The safety outcomes of endovascular therapy for intracranial artery stenosis in a real-world stetting are largely unknown. The Clinical Registration Trial of Intracranial Stenting for Patients with Symptomatic Intracranial Artery Stenosis (CRTICAS) was a prospective, multicentre, real-world registry designed to assess these outcomes and the impact of centre experience.
1140 severe, symptomatic intracranial arterial stenosis (ICAS) patients treated with endovascular therapy were included from 26 centres, further divided into three groups according to the annual centre volume of intracranial angioplasty and stent placement procedures over 2 years: (1) high volume for ≥25 cases/year; (2) moderate volume for 10–25 cases/year and (3) low volume for <10 cases/year.

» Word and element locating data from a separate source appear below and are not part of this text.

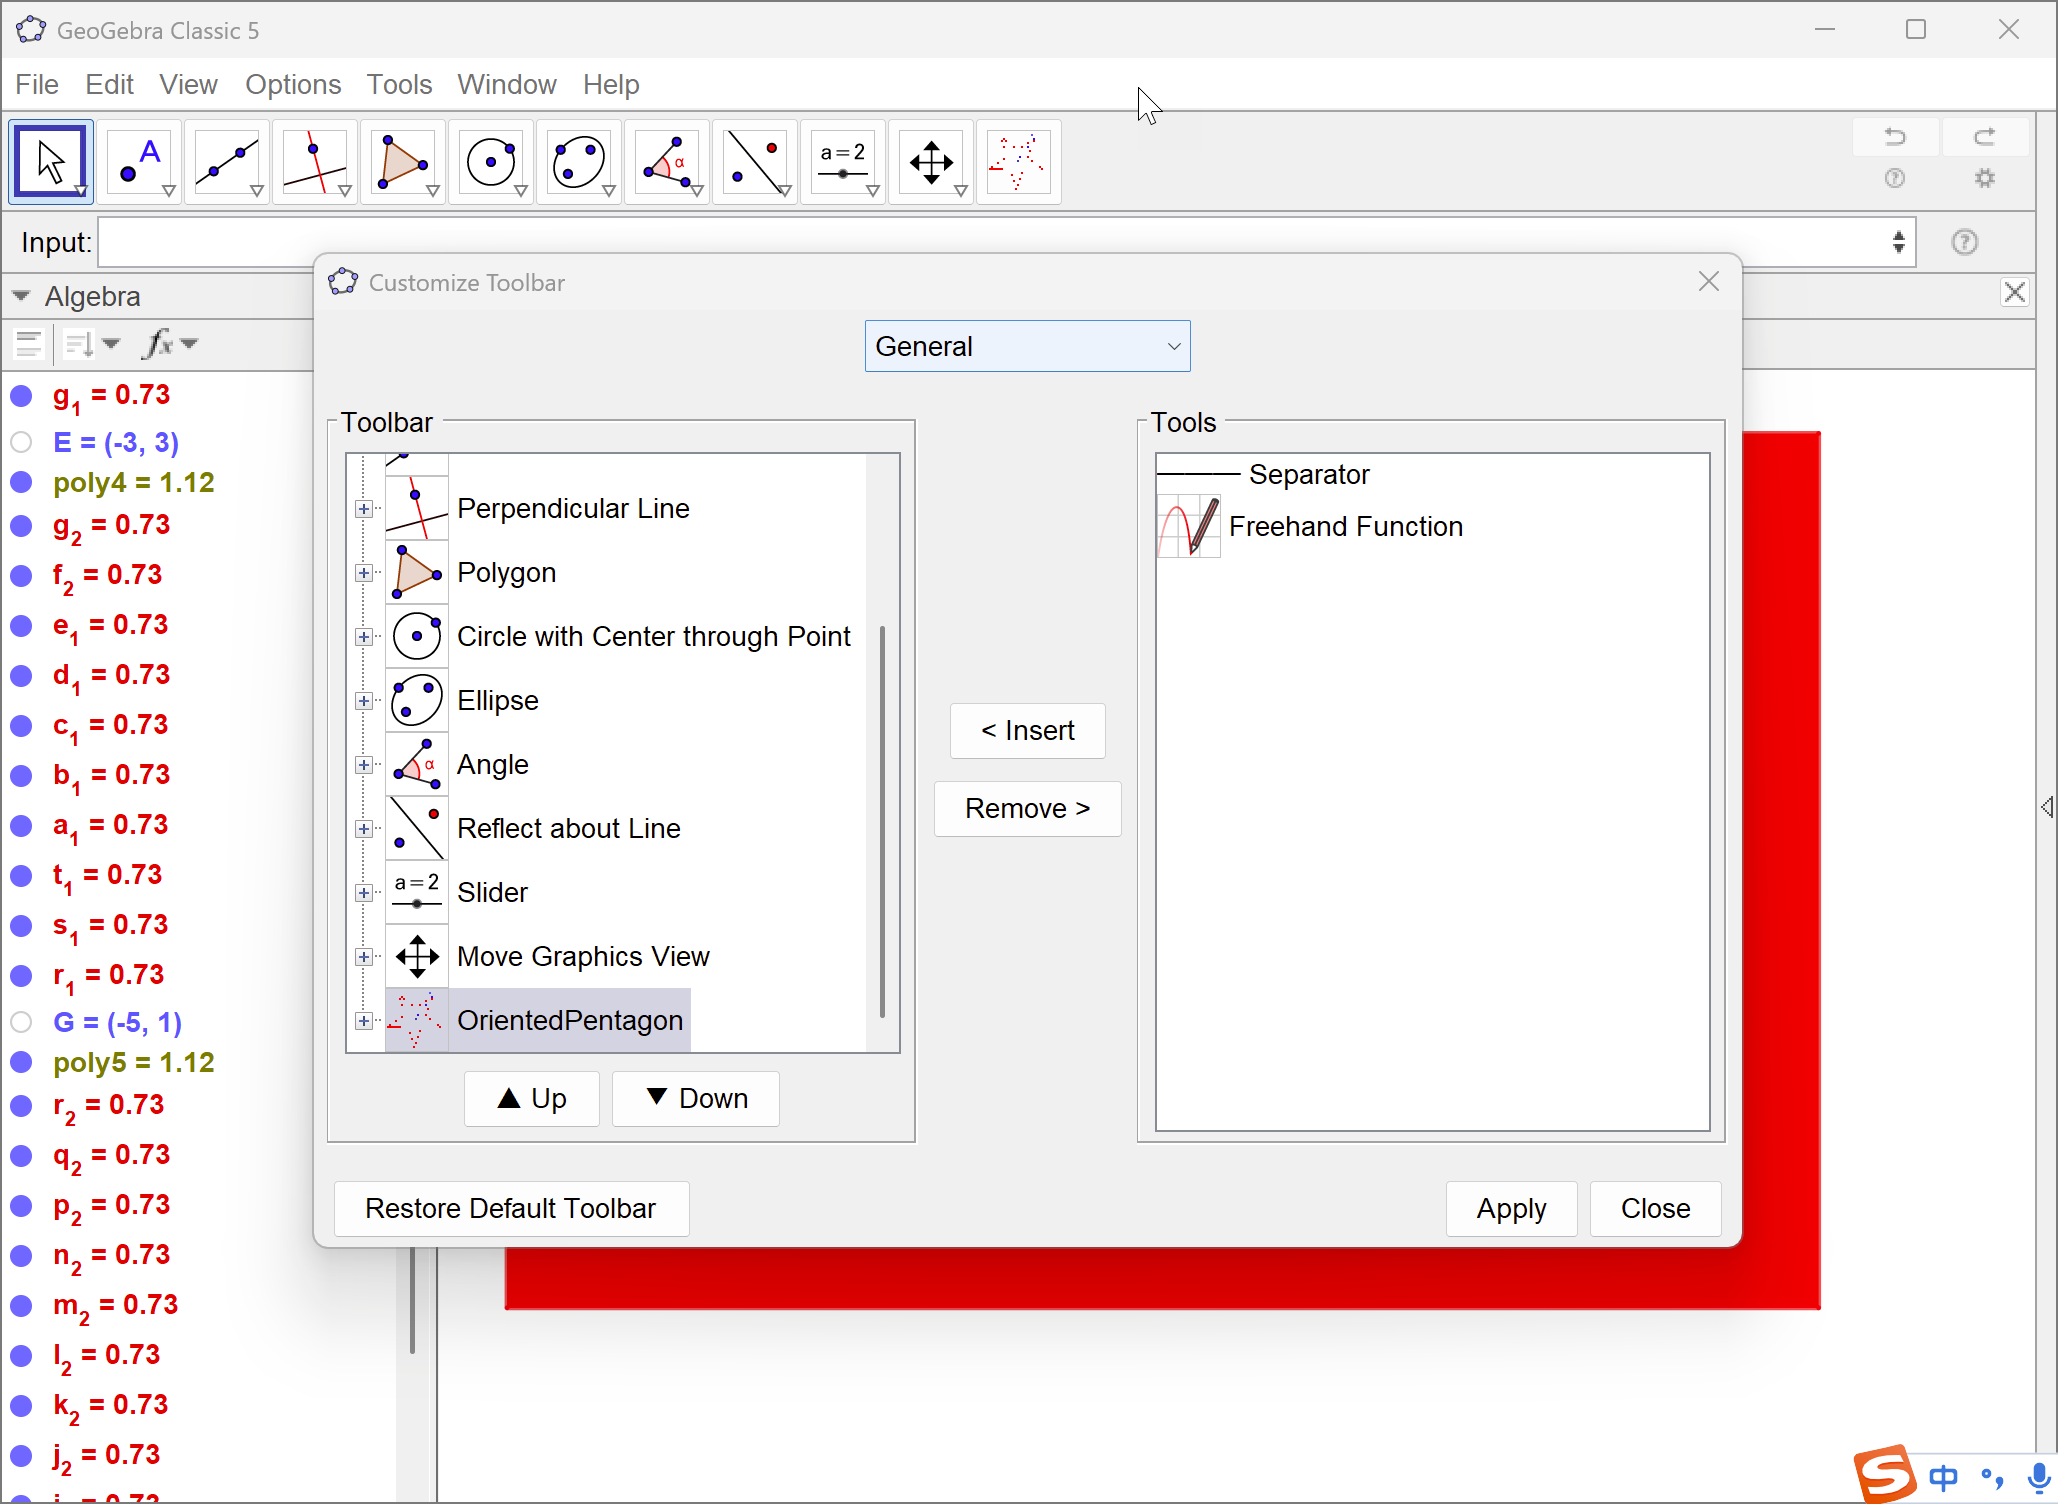The width and height of the screenshot is (2058, 1504).
Task: Expand the Polygon tree node
Action: (x=364, y=573)
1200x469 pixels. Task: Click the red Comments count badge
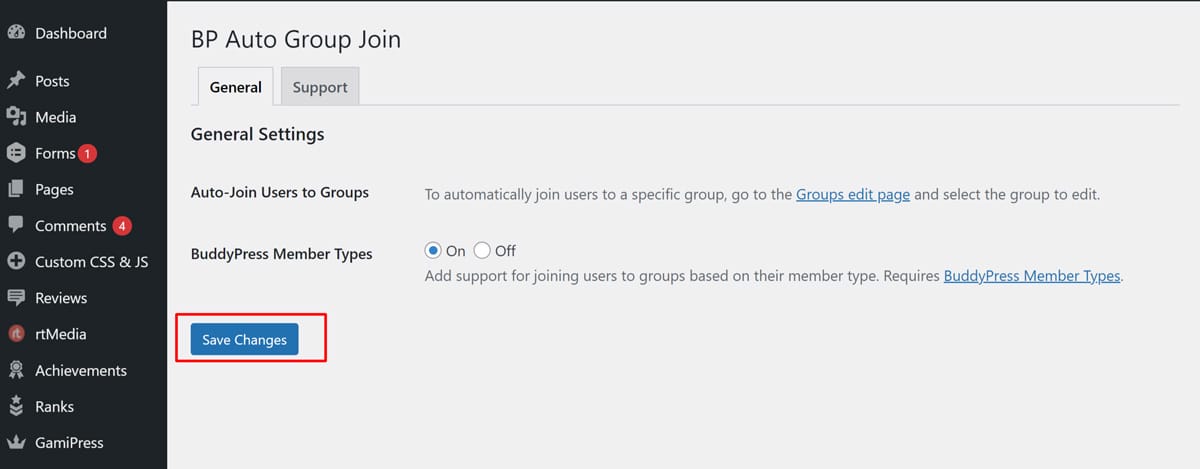(122, 226)
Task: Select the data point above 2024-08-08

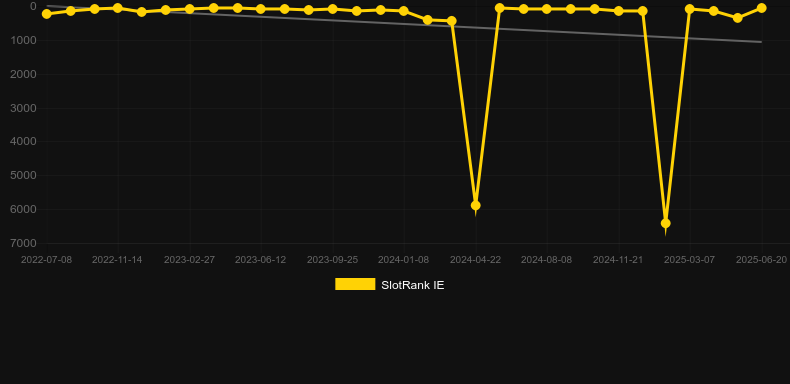Action: click(x=547, y=9)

The rate of 30-day stroke, transient ischaemic attack or death was 9.7% (111), with 5.4%, 21.1% and 9.7% in high-volume, moderate-volume and low-volume centres, respectively (p<0.05). Multivariable logistic regression confirmed high-volume centres had a significantly lower primary endpoint compared with moderate-volume centres (OR=0.187, 95% CI: 0.056 to 0.627; p≤0.0001), while moderate-volume and low-volume centres showed no significant difference (p=0.8456).
Compared with the preceding randomised controlled trials, this real-world, prospective, multicentre registry shows a lower complication rate of endovascular treatment for symptomatic ICAS. Non-uniform utilisation in endovascular technology, institutional experience and patient selection in different volumes of centres may have an impact on overall safety of this treatment.